И все же, несмотря на весь этот ворох рукописей, на все эти ожесточенные попытки писательства, благодаря которым во мне понемногу вырабатывалось сознание необходимости в более прилежном труде, в более медленной работе, мне ни одного раза не пришло в голову, что именно там, среди этих выбеленных известкой стен или на больших дорогах, я проходил мой настоящий стаж и подчинялся приказаниям, дававшим моей жизни совсем непредвиденное направление. Я писал без всякого повода и не говорил себе: «Я пишу. А раз я пишу, не следует ли предположить, что в один прекрасный день я сделаюсь писателем».
Один маленький случай пролил некоторый свет на мое сознание, один из тех маленьких случаев, которые таятся всегда в корне самых важных событий нашей жизни.
Я не стану припоминать дату, — это было в день открытия памятника в Руане, в сквере Сольферино. В этот день чествовали память Густава Флобера. Насколько я припоминаю, шел дождь. Но воспоминания, сохранившиеся у меня с того вечера, так смутны!
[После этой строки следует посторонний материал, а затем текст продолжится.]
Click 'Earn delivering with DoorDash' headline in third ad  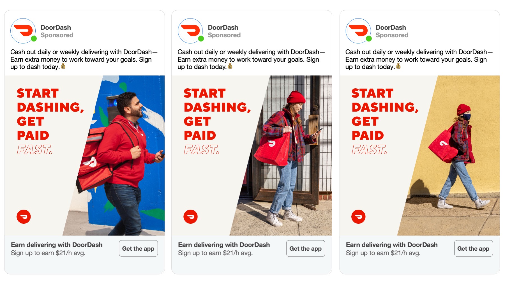[392, 245]
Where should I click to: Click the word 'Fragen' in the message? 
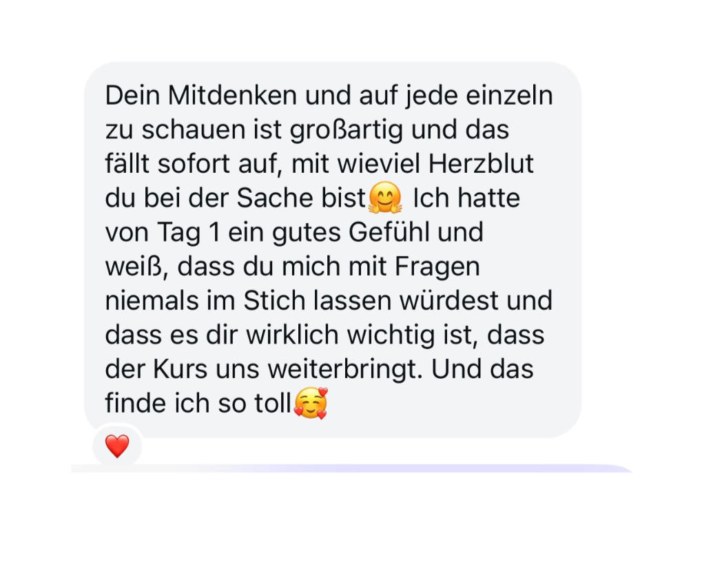pos(437,267)
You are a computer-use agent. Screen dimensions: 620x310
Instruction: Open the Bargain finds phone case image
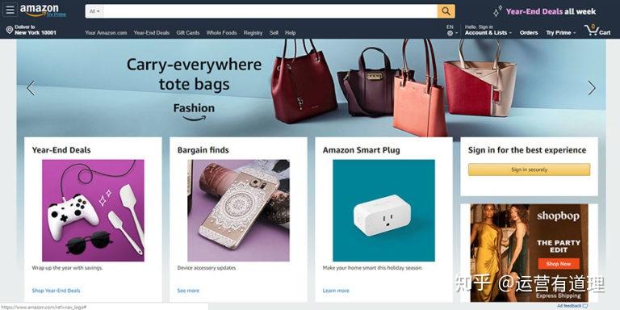pos(238,211)
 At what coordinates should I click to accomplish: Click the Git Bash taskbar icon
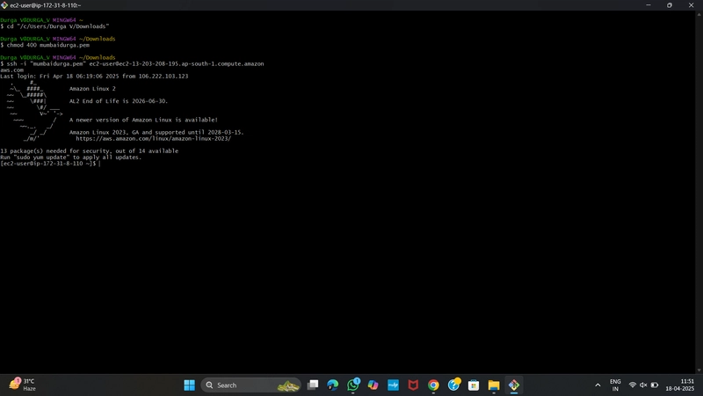[x=514, y=385]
Я помню маленькую трибуну, сооруженную около музея, который примыкает к саду. Помню ряды стульев, толпу мужчин в черном, городских властей, парижских и других гостей. Я смутно улавливал звуки речей, в которых прославляли великого писателя. И, в действительности, в моей памяти сохранилась отчетливо только группа из четырех лиц, которые в моих глазах являлись полубогами.